Les parasites, une source de stress pour les hôtes mais aussi des bioindicateurs à ne pas négliger…
Claudia Gérard (Université de Rennes 1, ECOBIO), Maxime Hervé (Université de Rennes 1, IGEPP), Thomas Barreau et Héloïse Hamel (CRESCO), Mélanie Gay et Michel Barbier (ANSES) publient en Février 2022 dans la revue Aquatic Living Resources un article qui traite des métazoaires parasites chez les juvéniles de Mustelus asterias (Elasmobranche Carcharhiniforme Triakidé), un requin présent dans la Manche.
Les Elasmobranches (= anciennement Sélaciens), i.e., raies et requins, font l’objet de mesures de bioconservation en raison de leur vulnérabilité liée à la surpêche et à la pollution, mais aussi aux caractéristiques de leur cycle de vie (croissance lente, maturité tardive, longue gestation, faible fécondité et longue durée de vie, engendrant un faible taux d’accroissement des populations). La plupart des espèces d’Elasmobranches sont de plus en plus menacées, parmi lesquelles l’émissole tachetée Mustelus asterias (Fig. 1), exploitée commercialement, et qui est passée en 2020 du statut de « least concern / non préoccupant » à celui de « near-threatened / quasi-menacé » (IUCN red list). L’émissole tachetée est une espèce de requin côtier, dont l’aire de répartition s’étend de l’Europe du Nord jusqu’à l’Afrique du Nord-Ouest, distribuée depuis le plateau continental jusqu’à 200 m de profondeur et qualifiée de démersale (i.e., vivant près du fond des mers, mais non inféodée à celui-ci).
Figure 1. Emissole tachetée Mustelus asterias (taille ≤ 140 cm)

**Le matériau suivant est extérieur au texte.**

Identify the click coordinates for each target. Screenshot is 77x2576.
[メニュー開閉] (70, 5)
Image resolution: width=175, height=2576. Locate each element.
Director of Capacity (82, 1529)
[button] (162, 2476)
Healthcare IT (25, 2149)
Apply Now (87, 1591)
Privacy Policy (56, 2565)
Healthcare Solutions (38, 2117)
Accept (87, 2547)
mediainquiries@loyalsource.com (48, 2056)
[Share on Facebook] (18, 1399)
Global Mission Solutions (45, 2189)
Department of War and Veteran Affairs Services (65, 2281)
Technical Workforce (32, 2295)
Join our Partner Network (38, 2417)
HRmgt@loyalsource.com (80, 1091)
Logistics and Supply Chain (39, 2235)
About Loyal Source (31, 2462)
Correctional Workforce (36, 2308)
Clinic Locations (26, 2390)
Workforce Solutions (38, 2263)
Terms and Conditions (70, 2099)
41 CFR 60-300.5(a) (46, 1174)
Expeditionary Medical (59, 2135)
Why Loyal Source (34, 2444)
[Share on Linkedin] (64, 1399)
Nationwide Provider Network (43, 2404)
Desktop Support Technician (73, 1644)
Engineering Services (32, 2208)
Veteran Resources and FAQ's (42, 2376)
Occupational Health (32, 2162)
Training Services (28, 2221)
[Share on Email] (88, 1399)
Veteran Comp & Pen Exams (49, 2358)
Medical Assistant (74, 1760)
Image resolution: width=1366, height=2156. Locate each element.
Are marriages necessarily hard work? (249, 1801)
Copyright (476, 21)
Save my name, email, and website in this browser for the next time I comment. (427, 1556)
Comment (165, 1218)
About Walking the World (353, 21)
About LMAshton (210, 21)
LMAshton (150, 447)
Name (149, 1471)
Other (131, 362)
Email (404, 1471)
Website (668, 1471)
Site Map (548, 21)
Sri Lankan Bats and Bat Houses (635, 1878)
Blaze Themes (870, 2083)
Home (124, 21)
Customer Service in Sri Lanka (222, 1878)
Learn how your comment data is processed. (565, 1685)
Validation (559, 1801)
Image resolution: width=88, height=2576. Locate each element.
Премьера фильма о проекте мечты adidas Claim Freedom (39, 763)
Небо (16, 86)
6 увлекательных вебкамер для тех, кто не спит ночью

Le cortège parasitaire de l’émissole tachetée est largement méconnu, en particulier celui des juvéniles, malgré l’intérêt multiple que représente l’étude des parasites. En effet, les parasites peuvent non seulement fortement affecter la santé de leurs hôtes, avec des répercussions sur la dynamique des populations hôtes, mais ils constituent aussi des marqueurs pouvant renseigner divers aspects de leur biologie (ex. régime alimentaire, utilisation de l’habitat, déplacements…).
Dans ce contexte, nous avons étudié les métazoaires parasites de 20 juvéniles de Mustelus asterias (13 mâles et 7 femelles), originaires de la Manche et obtenus auprès de pêcheurs professionnels (Fig. 2).
Figure 2. Carte des trois zones de la Manche où l’émissole tachetée a été pêchée
(n = nombre d’individus ; VIId, VIIe, VIIf = zones définies par le Conseil International pour l'Exploration de la Mer)
La dissection approfondie de tous les organes des émissoles tachetées a montré qu’elles étaient toutes parasitées par une à six espèces parmi les 12 enregistrées pendant l’étude, avec un maximum de 170 parasites dans un seul requin (nombre moyen ± intervalle de confiance = 31 ± 21 parasites par requin). Parmi les 12 espèces de métazoaires parasites, seules deux d’entre elles se fixent activement sur les branchies ; les 10 autres, présentes dans le tractus digestif, sont transmises par voie trophique lors de l’ingestion de proies parasitées.
Nos résultats confirment le régime alimentaire de l’émissole tachetée axé sur la consommation de crabes et pagures (bernard-l’ermite), et montrent qu’il comprend aussi des Céphalopodes et des Téléostéens. Les différences parasitaires mises en évidence en fonction du sexe des émissoles suggèrent également une ségrégation spatiale précoce entre les mâles et les femelles, avant même l’acquisition de la maturité sexuelle. D’autre part, deux espèces de métazoaires parasites apparaissent particulièrement pathogènes, un copépode des branchies et un nématode du tube digestif (Fig. 3).
Figure 3. Deux pathogènes de l’émissole tachetée : à gauche Kroyeria lineata (Copépode des branchies) et à droite Proleptus obtusus (Nématode du tube digestif)
[respectivement d’après Isawa 2008 Crustaceana 81: 695-724 et Moravec et al. 2002 Syst. Parasitol. 53: 169–173]
Des recherches ultérieures approfondies en parasitologie sont nécessaires pour mieux comprendre et mesurer l’impact à long terme du parasitisme sur les populations de Mustelus asterias et concrétiser l’utilisation des métazoaires parasites comme bioindicateurs. En raison de l’omniprésence des parasites et du stress environnemental qu’ils constituent pour leurs hôtes, il s’avère indispensable d’intégrer la parasitologie dans les programmes de recherche à large échelle visant à améliorer la gestion des stocks et à mettre en place les stratégies de conservation.